QUEM PAGA A BANDA, ESCOLHE A MÚSICA? UM MODELO PARA CAPTURAR A RELAÇÃO ENTRE FINANCIAMENTO ELEITORAL E ORÇAMENTO PÚBLICO

Rodrigo Rossi Horochovski, Ivan Jairo Junckes, Edson Armando Silva, Neilor Fermino Camargo, Joseli Maria Silva

Resumo


O financiamento de campanhas eleitorais guarda relação direta com a ação dos governos. Em outros termos, é plausível a hipótese de que quem financia partidos e candidaturas o faz com a expectativa de ter seus interesses atendidos nos processos decisórios em âmbito estatal, sejam eles legislativos, sejam aqueles relativos à alocação de recursos financeiros na realização de políticas públicas, vale dizer, a própria execução do orçamento público.

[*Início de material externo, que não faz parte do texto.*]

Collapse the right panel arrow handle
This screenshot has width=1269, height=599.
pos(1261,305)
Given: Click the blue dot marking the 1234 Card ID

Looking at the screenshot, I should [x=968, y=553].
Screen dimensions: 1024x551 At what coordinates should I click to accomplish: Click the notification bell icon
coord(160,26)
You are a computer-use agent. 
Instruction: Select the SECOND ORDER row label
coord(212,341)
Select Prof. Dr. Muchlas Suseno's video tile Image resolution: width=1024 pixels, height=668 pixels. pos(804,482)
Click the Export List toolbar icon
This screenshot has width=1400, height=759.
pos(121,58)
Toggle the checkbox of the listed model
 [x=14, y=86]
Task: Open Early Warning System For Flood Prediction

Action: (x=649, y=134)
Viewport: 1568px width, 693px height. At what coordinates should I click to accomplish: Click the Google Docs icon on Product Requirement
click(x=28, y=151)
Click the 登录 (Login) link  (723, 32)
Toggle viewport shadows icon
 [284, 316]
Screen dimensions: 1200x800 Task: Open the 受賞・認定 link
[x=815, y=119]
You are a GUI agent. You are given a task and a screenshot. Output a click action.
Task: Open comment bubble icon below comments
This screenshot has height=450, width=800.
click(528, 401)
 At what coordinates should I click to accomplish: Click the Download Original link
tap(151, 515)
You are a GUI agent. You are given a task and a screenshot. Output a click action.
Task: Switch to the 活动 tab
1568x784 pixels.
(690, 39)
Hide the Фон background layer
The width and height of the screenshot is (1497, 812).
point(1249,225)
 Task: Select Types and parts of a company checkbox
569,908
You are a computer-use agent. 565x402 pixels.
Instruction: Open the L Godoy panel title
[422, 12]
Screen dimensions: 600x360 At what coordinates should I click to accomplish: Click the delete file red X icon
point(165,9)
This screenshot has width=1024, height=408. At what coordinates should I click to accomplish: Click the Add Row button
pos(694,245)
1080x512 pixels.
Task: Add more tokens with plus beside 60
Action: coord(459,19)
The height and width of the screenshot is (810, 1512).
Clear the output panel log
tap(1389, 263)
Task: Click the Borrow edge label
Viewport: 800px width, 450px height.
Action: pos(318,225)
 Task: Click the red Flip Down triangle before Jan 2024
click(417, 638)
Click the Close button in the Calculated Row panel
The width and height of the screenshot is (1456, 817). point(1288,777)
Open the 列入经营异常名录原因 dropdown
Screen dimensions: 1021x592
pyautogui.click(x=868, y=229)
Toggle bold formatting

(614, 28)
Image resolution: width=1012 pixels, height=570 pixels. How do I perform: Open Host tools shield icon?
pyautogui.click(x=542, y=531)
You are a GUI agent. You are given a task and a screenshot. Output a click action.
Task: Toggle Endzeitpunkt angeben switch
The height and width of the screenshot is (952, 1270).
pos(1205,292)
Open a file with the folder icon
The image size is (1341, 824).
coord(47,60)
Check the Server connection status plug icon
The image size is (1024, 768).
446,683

A literatura sobre financiamento eleitoral é vasta e diversos trabalhos demonstraram a relação entre dinheiro e voto, ou seja, que as chances eleitorais de partidos e candidaturas crescem conforme sua disponibilidade de recursos, em sua quase totalidade advinda de financiamento privado empresarial, ao menos no caso brasileiro em que prevalece o financiamento privado de campanhas políticas, não havendo tendência alteração dessa tendência em curto e médio prazo (CERVI, 2010; PEIXOTO, 2010 e 2014; SACCHET & SPECK 2012; SPECK & MANCUSO 2014). Grandes empresas são, enfim, bem-sucedidas na identificação daqueles que vencerão eleições e serão encarregados de decidir sobre as normas e os recursos estatais que lhes concernem diretamente.

A relação entre financiamento de campanha e destinatários das despesas públicas é constantemente afirmada, mas sua comprovação empírica não é tarefa trivial. Há esforços para demonstrá-la, podendo-se mencionar pesquisa do Instituto Kellogg, que há alguns anos ganhou repercussão midiática e segundo a qual para cada real investido em campanhas eleitorais, grandes empresas recuperariam R$ 8,50. Nesse sentido, são bem-vindos modelos metodológicos que prospectem tal relação e permitam a comparação de dados de prestações de contas eleitorais com dados de prestação de contas das despesas pagas pelos governos, da forma mais automatizada possível em função da enorme quantidade de informações envolvida. Este paper propõe modelagem deste tipo, com o emprego da metodologia de análise de redes sociais (ARS) e a utilização de programas computacionais gratuitos e de fácil acesso. Como caso de estudo, escolhemos as eleições para prefeito da cidade de Curitiba, em 2012, e a execução orçamentária do poder executivo deste município nos anos de 2013 e 2014. A hipótese a ser verificada é se há correspondências entre doadores de recursos das campanhas e os favorecidos pelo poder executivo.

A aplicação da ARS para atingir os propósitos da investigação é possível porque tanto o financiamento de campanha quanto a execução orçamentária formam redes sociais que se entrecruzam. Na primeira rede, os doadores de diversos tipos (empresas, pessoas físicas, comitês financeiros e direções partidárias) e os receptores (comitês financeiros, direções partidárias e candidatos) são os nós ou vértices da rede e as doações, as arestas ou laços que ligam os nós, de modo que entre doadores e receptoras são estabelecidos vínculos relacionais. A questão que se coloca é se esses vículos afetam os processos decisórios de produção de normas e alocação de recursos acima referido. É no que tange específicamente a este segundo aspecto, objeto desta pesquisa, que entra a segunda rede, derivada da execução orçamentária. Nela, governo e credores são nós/vértices e os pagamentos, as arestas/laços.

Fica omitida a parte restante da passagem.